1:72 Kovozávody Prostějov




The C-IV was a two-seat German reconnaissance biplane from WWI that was introduced in 1916, but wasn’t well-received due to some negative characteristics, namely being unstable in flight.  The initial orders were large from German and overseas customers, but these were scaled back appreciably in light of the early experiences of the flight crews.  An attempt to solve the instability was made by installing a fin in front of the small comma-shaped rudder amongst other improvements, but despite this the orders weren’t reinstated, resulting on fewer than 100 being built overall.  It was powered by a Benz straight-6 water-cooled engine that produced a respectable (for the day) 220 hp, and had a distinctive vertical exhaust that pushed the fumes over the heads of the crew and away into the slipstream at a relatively spritely 120mph maximum speed.



The Kit

This is the third boxing of a brand-new tooling from Kovozávody Prostějov, and like most of their 1:72 kits, it arrives in a small end-opening box with a painting of the type on the front, plus the decal options on the rear of the box in full colour.  Inside are two sprues of grey styrene, a small sheet of clear acetate with the shape of the windscreens printed on it, a decal sheet and the instruction booklet, which is printed in colour on a sheet of folded A4.  Detail is good, and includes plenty of raised and engraved features, plus a well-detailed engine and internal details moulded inside the fuselage.

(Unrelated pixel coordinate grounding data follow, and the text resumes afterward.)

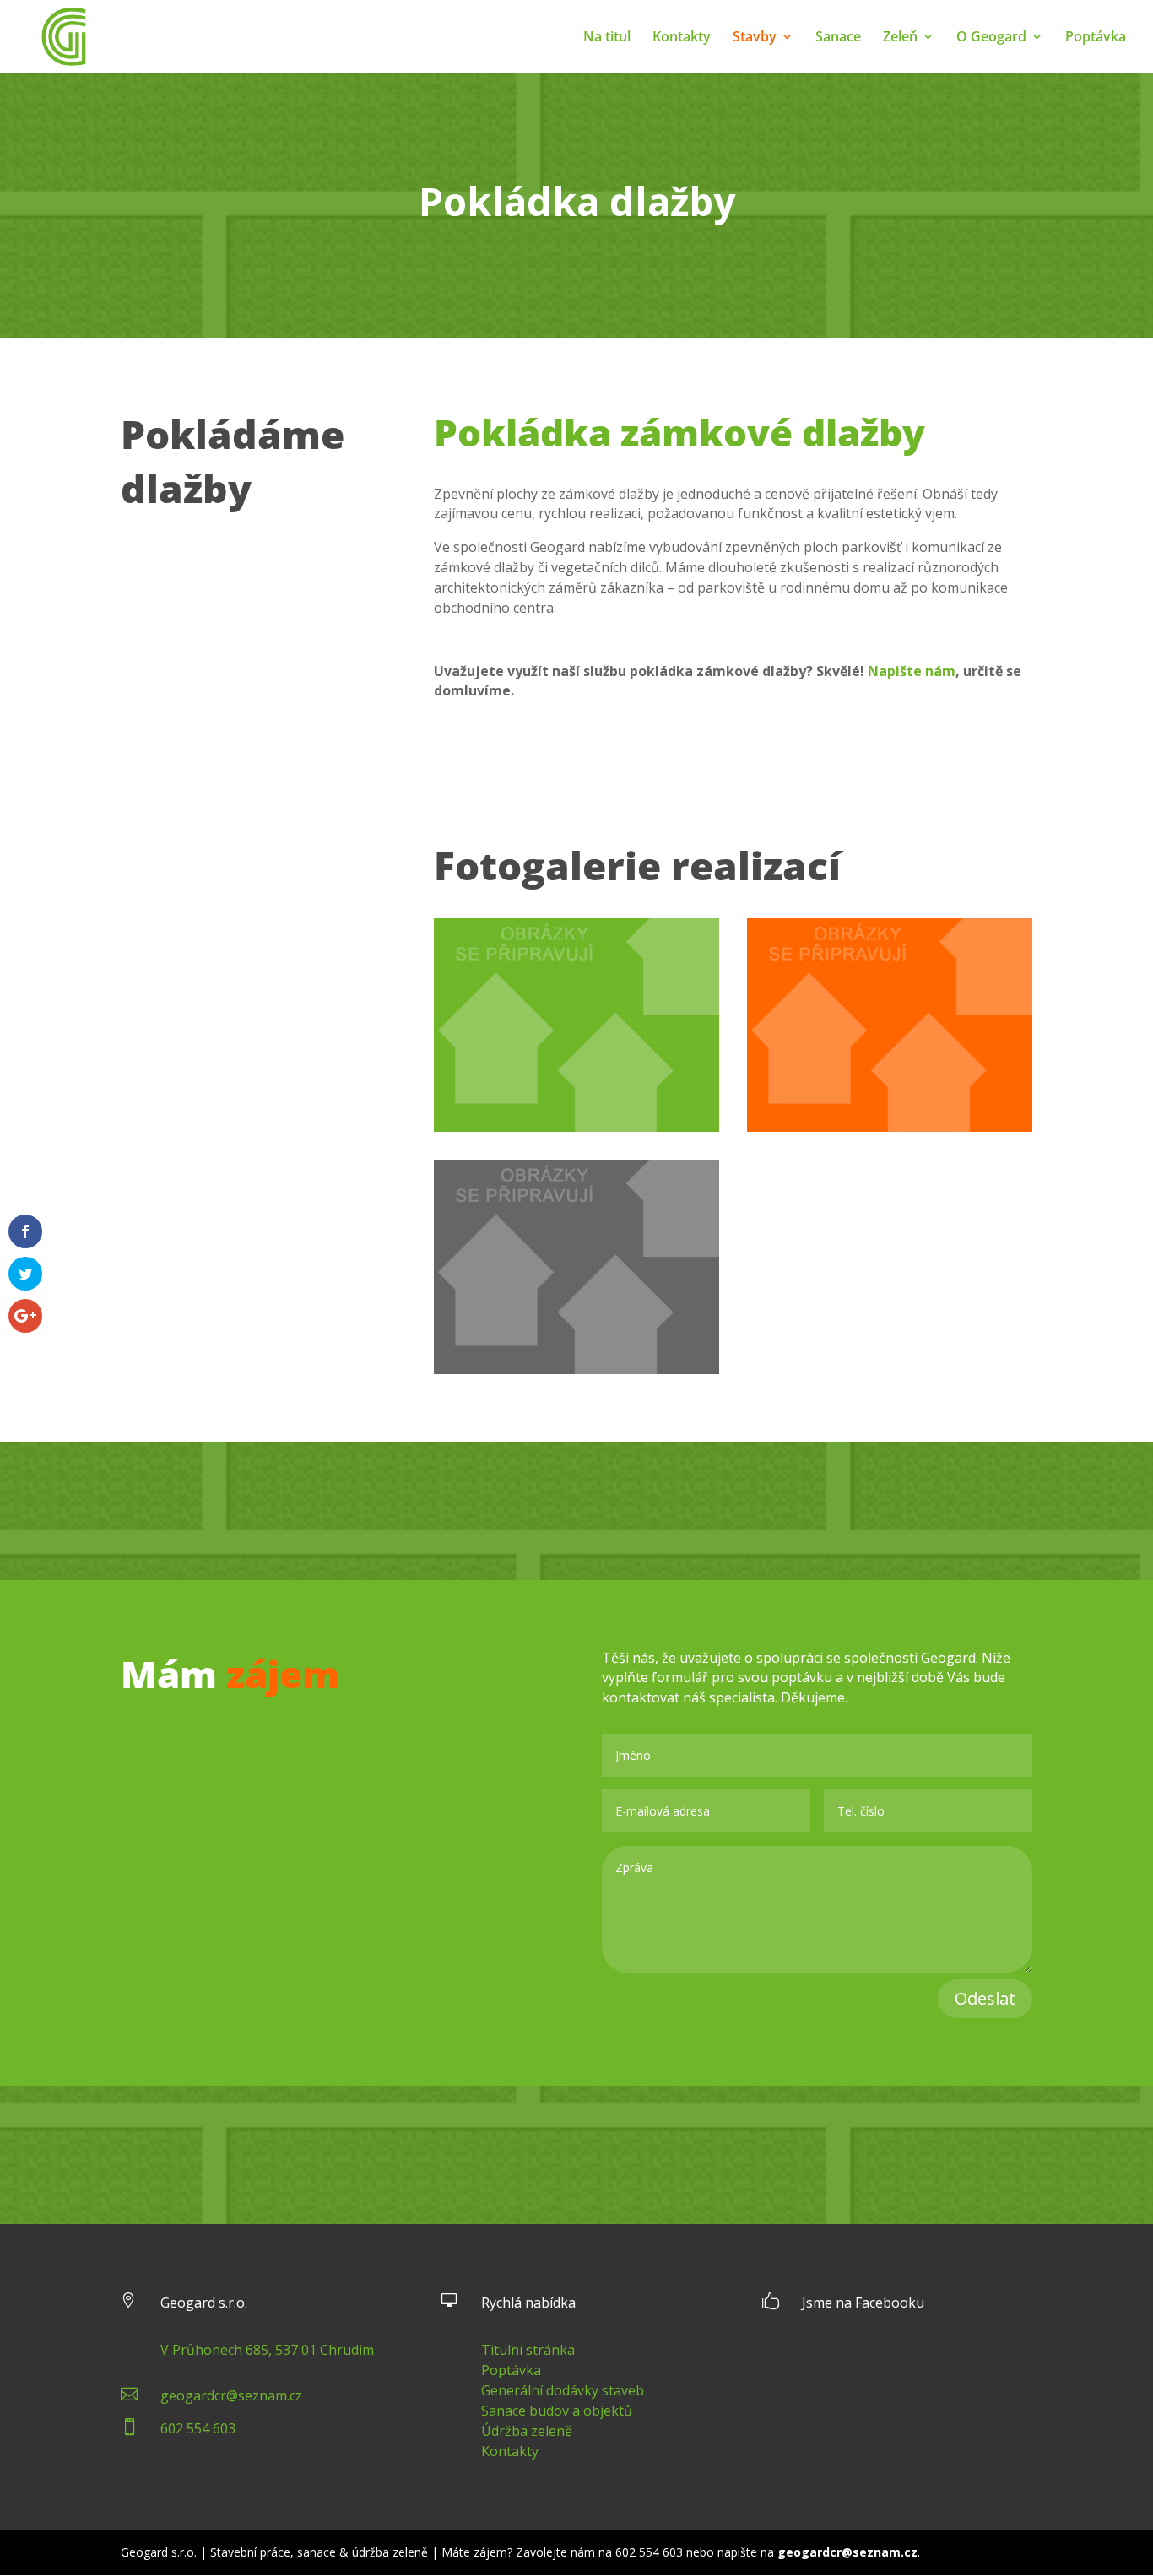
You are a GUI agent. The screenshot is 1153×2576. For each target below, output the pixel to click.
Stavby (755, 38)
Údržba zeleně (526, 2431)
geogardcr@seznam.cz (231, 2395)
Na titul (607, 38)
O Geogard (991, 38)
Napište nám (911, 671)
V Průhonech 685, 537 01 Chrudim (267, 2350)
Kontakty (681, 38)
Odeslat (985, 1998)
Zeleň (900, 38)
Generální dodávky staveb (562, 2390)
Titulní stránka (528, 2350)
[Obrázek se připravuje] (576, 1127)
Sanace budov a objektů (556, 2410)
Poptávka (1095, 38)
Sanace (838, 38)
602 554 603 (197, 2428)
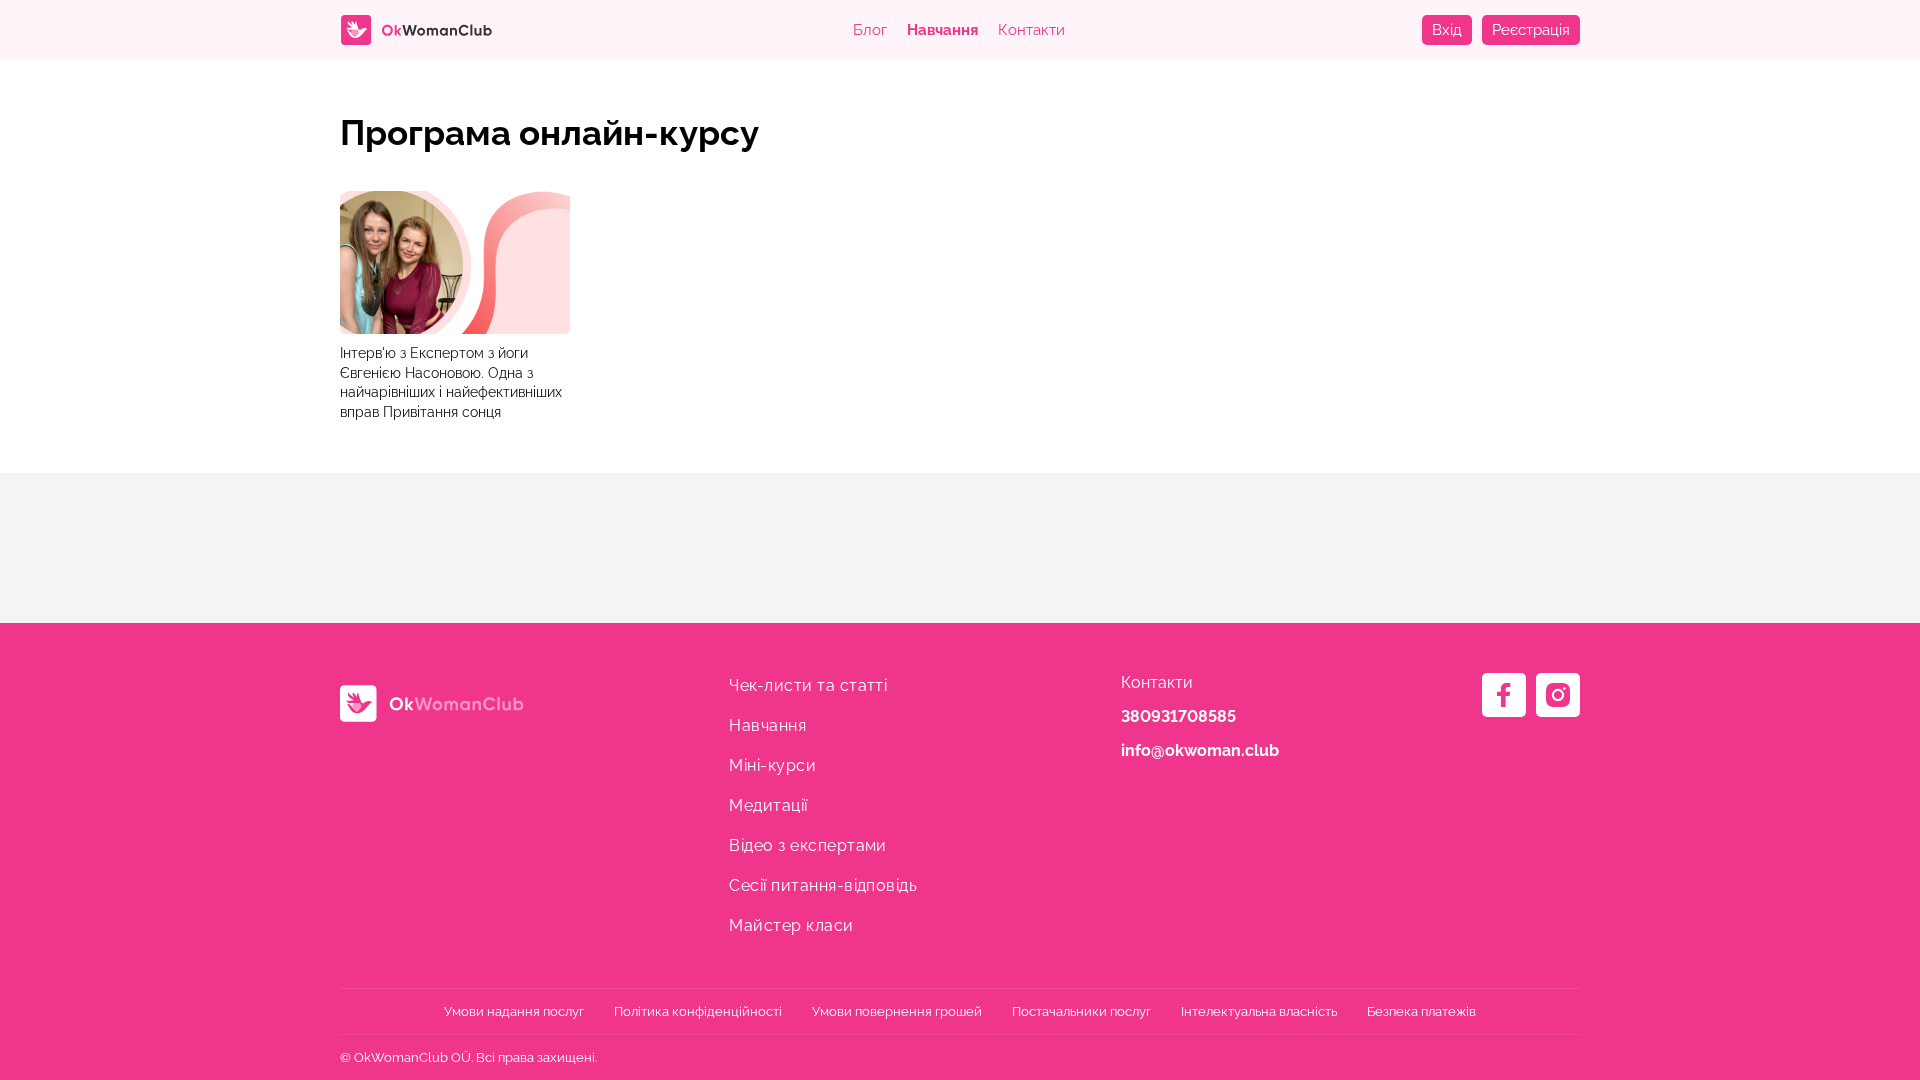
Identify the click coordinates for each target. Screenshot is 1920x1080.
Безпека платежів (1421, 1011)
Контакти (1031, 30)
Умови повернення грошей (897, 1011)
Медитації (768, 805)
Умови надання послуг (514, 1011)
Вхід (1447, 30)
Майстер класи (791, 925)
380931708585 (1178, 716)
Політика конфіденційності (698, 1011)
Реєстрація (1531, 30)
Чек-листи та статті (808, 685)
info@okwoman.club (1200, 750)
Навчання (942, 30)
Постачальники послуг (1081, 1011)
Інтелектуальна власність (1259, 1011)
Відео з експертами (808, 845)
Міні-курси (772, 765)
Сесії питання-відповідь (823, 885)
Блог (870, 30)
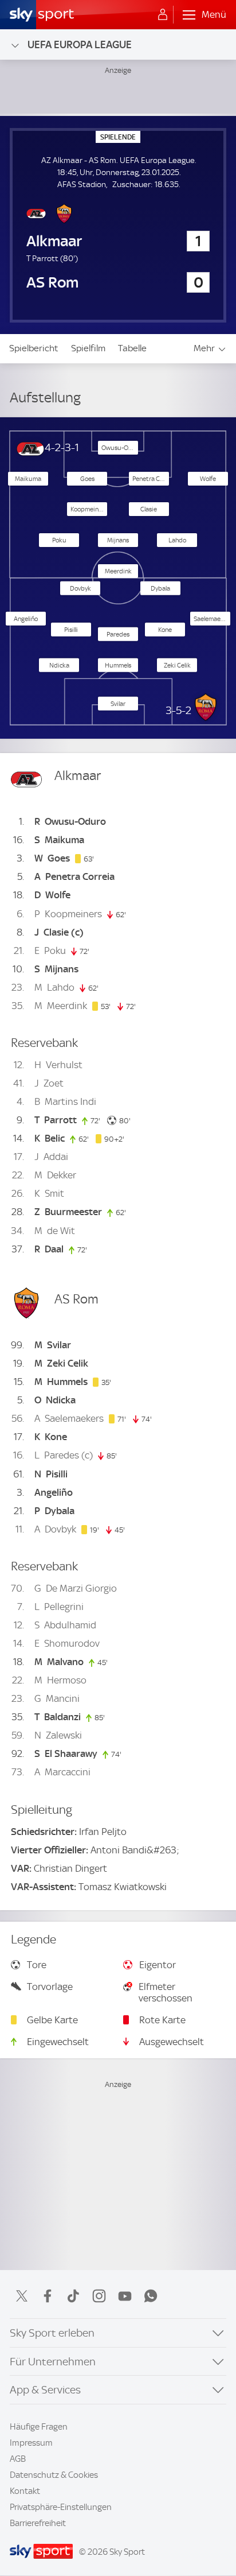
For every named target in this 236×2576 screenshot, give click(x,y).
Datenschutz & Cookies (54, 2475)
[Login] (162, 15)
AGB (18, 2459)
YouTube (125, 2295)
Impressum (31, 2443)
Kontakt (25, 2491)
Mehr (204, 348)
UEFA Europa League (79, 44)
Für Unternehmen (53, 2361)
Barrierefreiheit (38, 2523)
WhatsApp (151, 2295)
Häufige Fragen (39, 2427)
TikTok (73, 2295)
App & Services (45, 2389)
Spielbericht (33, 348)
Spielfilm (88, 348)
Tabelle (132, 348)
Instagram (99, 2295)
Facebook (48, 2295)
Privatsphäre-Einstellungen (61, 2507)
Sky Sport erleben (52, 2333)
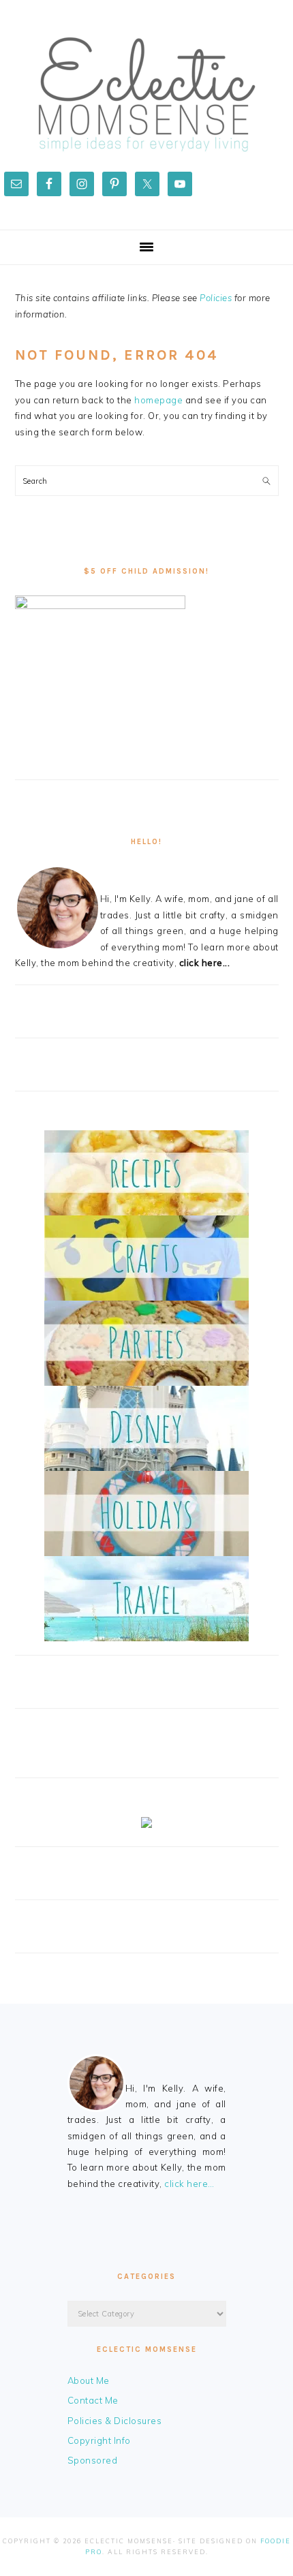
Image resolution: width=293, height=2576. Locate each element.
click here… (189, 2183)
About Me (88, 2380)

Construction begins with painting the instrument panel according to the first drawing, then creating the cockpit on its floor, adding the two seats on raised cylinders, the steering wheel (yes, it’s a wheel) and a pair of rudder pedals in front of the pilot, then applying the decal lap-belts on both seats.  The engine is moulded as a single part, but is well detailed considering its size, and has the exhaust “horn” added overhead before it is trapped between the fuselage halves along with the cockpit, instrument panel and the tail skid.  Inverted-V cabane struts are fitted each side of the engine, adding an MG08 machine gun to a pair of pegs on the port side strut.  The rear gunner’s ring is installed over the opening and his Parabellum MG14 is fixed to the rear after adding a large magazine to the right side of the breech, with a single inverted-V strut and rectangular frame placed between the two circular cockpit openings.  At the rear, the full-span elevators are placed on a recess in the deck, the part helpfully marked with the word “bottom” on the underside, unless someone was just feeling naughty?  The comma-shaped rudder and fin are glued over the groove in the centre, and a pair of struts hold the fin vertical, with a mirror image pair under the elevators that do the same for them in the horizontal.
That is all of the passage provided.